Raytheon will offer the US Army common sensor payload (CSP) for several emerging requirements, including the Bell Helicopter OH-58D Kiowa Warrior and future manned turboprops operated by the US Air Force.

The 40cm (16in)-electro-optical/infrared (EO/IR) turret will begin flight tests in mid-May on a Sikorsky UH-60 acting as a surrogate aircraft for the programme's sole customer - the General Atomics Aeronautical Systems Inc (GA-ASI) MQ-1C Sky Warrior, said Neil Peterson, Raytheon business development director.

The CSP lost its biggest order last year when the army terminated a contract to buy 522 Bell Helicopter ARH-70 Arapahos.

The lost order means the unit cost to install the CSP on about 130 planned MQ-1Cs is likely to increase.
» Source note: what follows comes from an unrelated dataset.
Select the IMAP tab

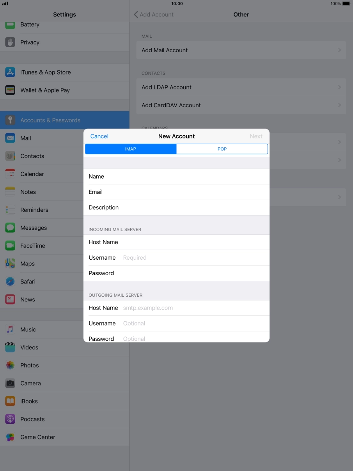click(131, 149)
However, Peterson said, the cost issue is mitigated by the CSP's 80% commonality with the multi-spectral targeting system-A (MTS-A) turret, which is already in service with the MQ-1B Predator.
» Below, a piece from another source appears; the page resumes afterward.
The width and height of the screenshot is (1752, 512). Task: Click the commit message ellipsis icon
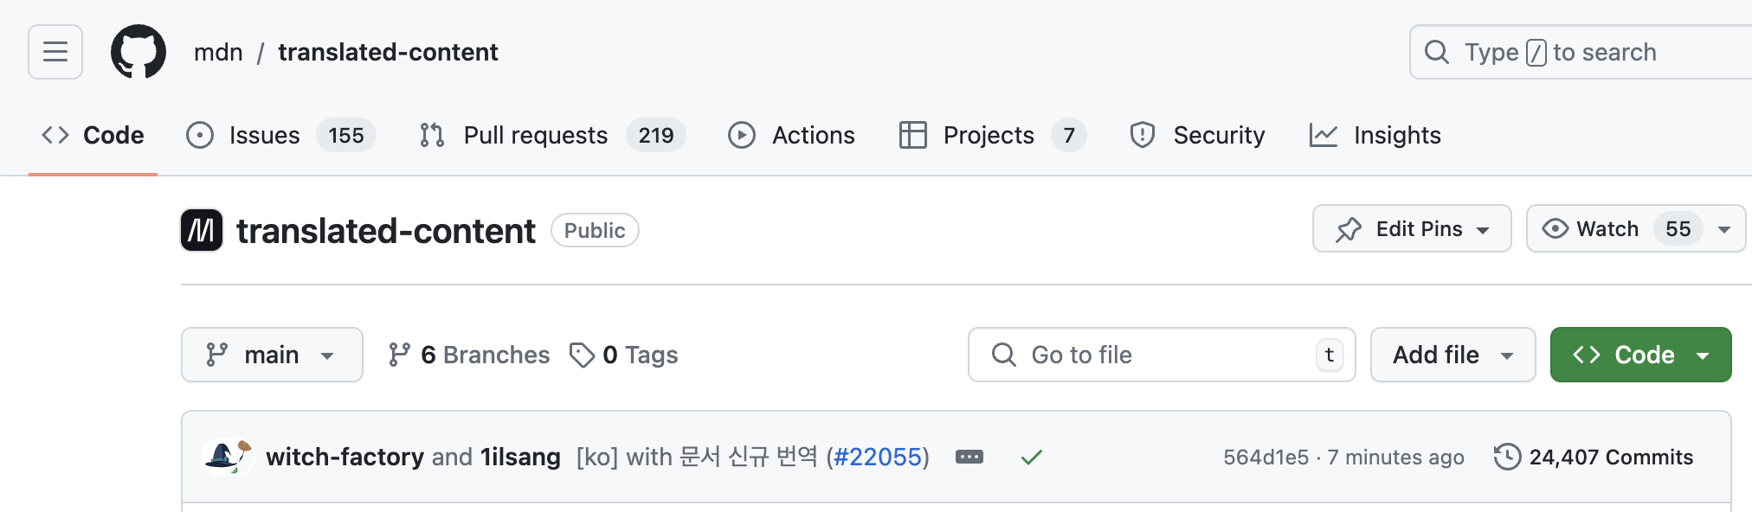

But the Pentagon's new emphasis on intelligence, surveillance reconnaissance and the target acquisition mission means Raytheon can pursue several new potential opportunities.
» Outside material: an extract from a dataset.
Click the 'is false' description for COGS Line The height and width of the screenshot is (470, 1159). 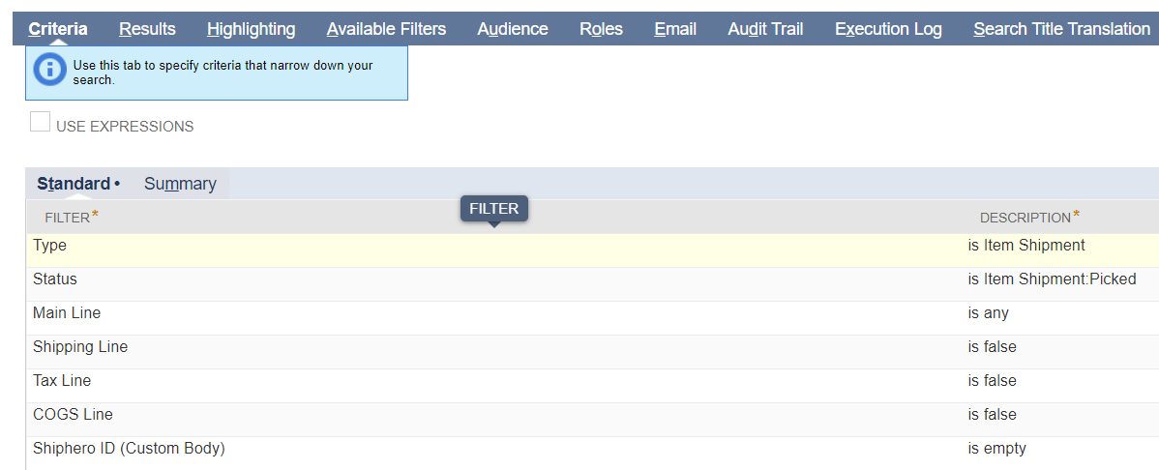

For example, the ARH-70's demise has created a new requirement to replace the "obsolete" mast-mounted sensor on the OH-58D. The army now wants a modern, nose-mounted turret, Brig Gen Tim Crosby, programme executive officer for army aviation, said on 5 May at the Quad-A convention.

The CSP and the FLIR Systems Talon turret are known competitors for the OH-58D sensor replacement programme. The Talon is already in service aboard the US Coast Guard HH-65 Dauphin helicopter fleet.

Meanwhile, Raytheon also believes the USAF's recent requirement for 37 MC-12 "Project Liberty" manned surveillance turboprops is only the beginning. The MC-12 is being equipped with the L-3 Communications MX-15 EO/IR sensor. But the USAF is likely to pursue a next-generation capability for which the CSP may qualify, Peterson said.